Prime Minister said he considers 4½ percent interest exorbitant particularly if he should have to pay it on whole $133 million. I explained that interest would be payable only on such portions of $100 million as may be currently due by NIOC to DMPA. He said Federal Reserve Bank paying Iran only two percent interest on Iran deposits while US Government demanding 4½ from Iran. I said contract under discussion not between governments but between commercial organizations. Even though these two commercial organizations might be government-owned they must nevertheless carry on business in accordance with usual business practices. DMPA usually charged five percent on advances and never less than 4½ percent. When NIOC entered into commercial transactions it could expect to receive same kind of treatment as any other company private or government owned engaging in international business. Prime Minister either in anger or feigned anger said he could never accept this kind contract. He would not pay usury and [Page 627] he would not make a present even to US Government of Iran’s natural resources. I began to collect my documents. I told him that if he had impression US Government endeavoring take unfair advantages of Iran’s need for cash advance it would be preferable for us not to discuss this problem further.
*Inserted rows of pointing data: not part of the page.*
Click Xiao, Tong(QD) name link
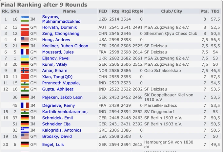Image resolution: width=223 pixels, height=152 pixels. coord(57,76)
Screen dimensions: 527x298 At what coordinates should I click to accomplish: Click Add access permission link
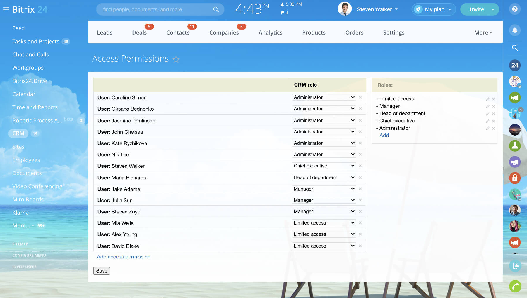(x=123, y=257)
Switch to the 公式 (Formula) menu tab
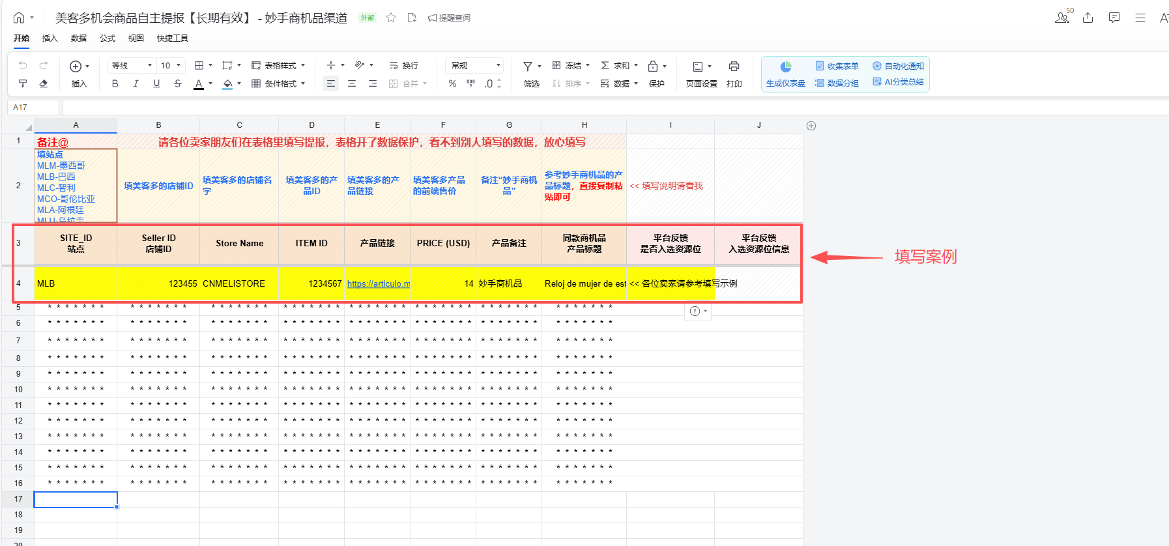Screen dimensions: 1169x546 108,38
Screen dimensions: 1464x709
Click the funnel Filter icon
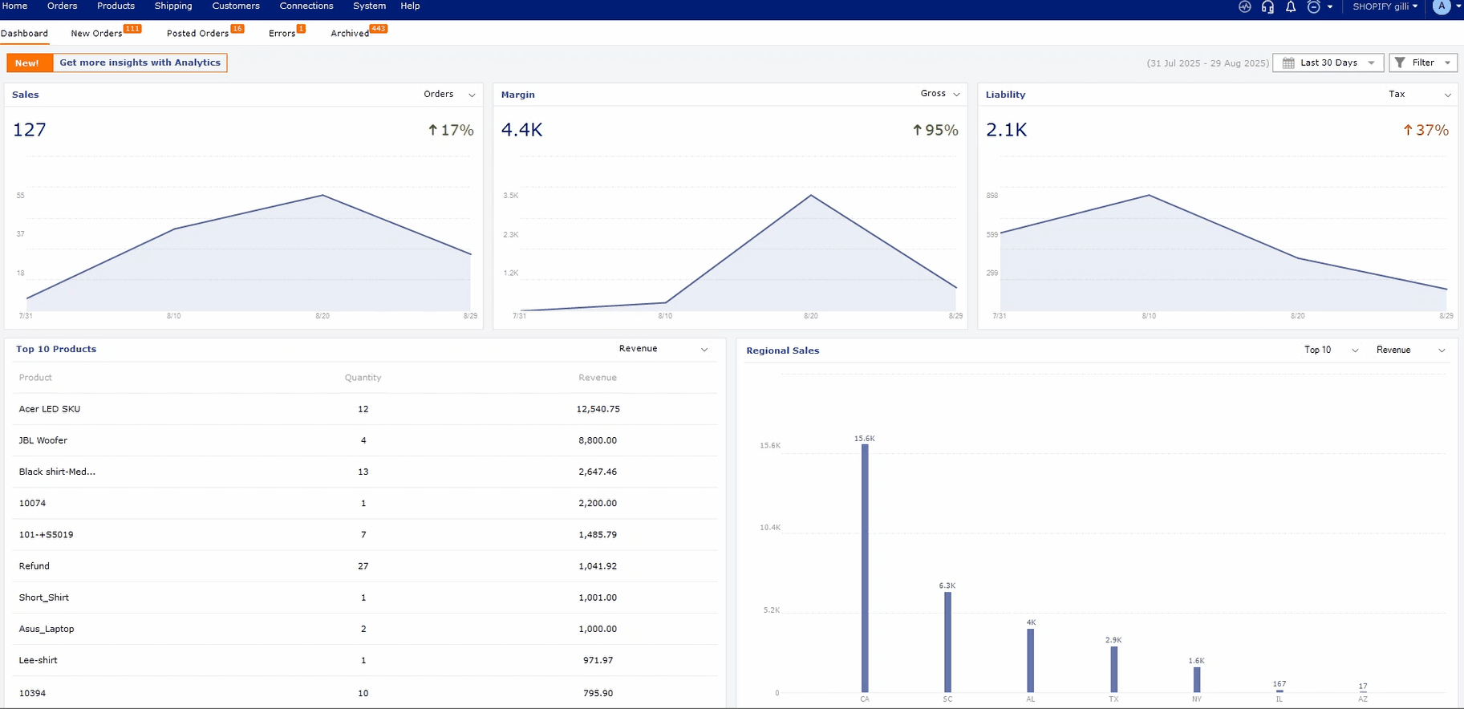click(1400, 63)
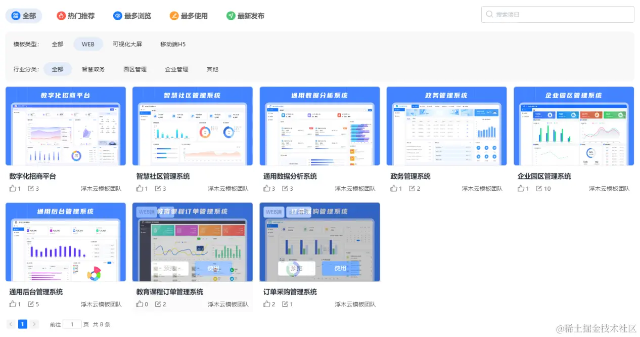The height and width of the screenshot is (337, 640).
Task: Click the grid icon beside 全部 sort option
Action: [x=15, y=16]
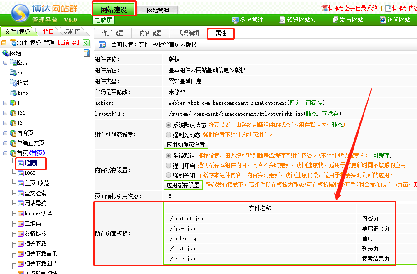The width and height of the screenshot is (417, 274).
Task: Open the 栏目 panel tab
Action: [48, 32]
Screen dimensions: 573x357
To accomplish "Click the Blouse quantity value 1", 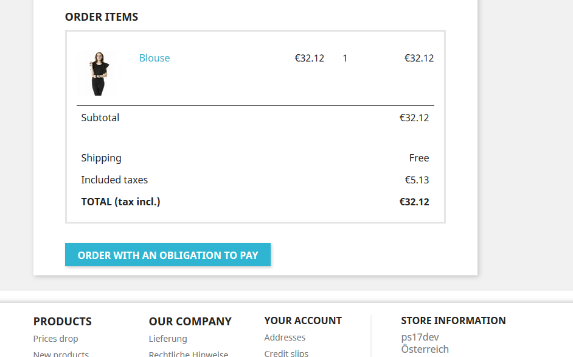I will pyautogui.click(x=345, y=58).
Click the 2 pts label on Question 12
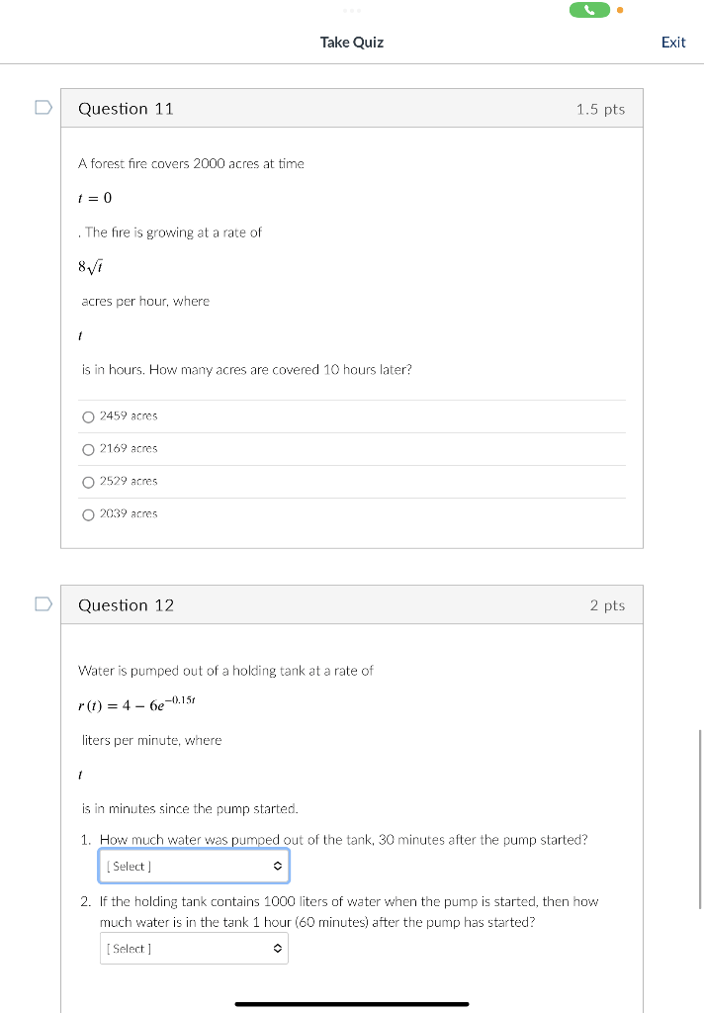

US Government had no desire to exercise pressure on him to enter into any kind contractual relations which in his opinion were disadvantageous to Iran. Prime Minister softened, said he thought perhaps this contract might be worked out to mutual satisfaction; it seemed to him to be well and clearly drawn. We could revert to it later.
16.
After he had finished examining five documents Prime Minister said that he had decided that it might be preferable for him to go over them again in private on following day, January 16; he thought that he would be able during course that day draw up a document setting forth what he might be able accept and let me have it. In sending in his draft, however, I should indicate that it represented my ideas rather than his. I told Prime Minister that if I sent in any document as redraft it must be with understanding that he had assured me that he would be prepared to sign it if it was acceptable to British and subsequently to give it full public support. Prime Minister expressed appreciation for interest which US had taken in this matter.
Henderson
  1. Transmitted in four sections; repeated to London eyes only for the Ambassador.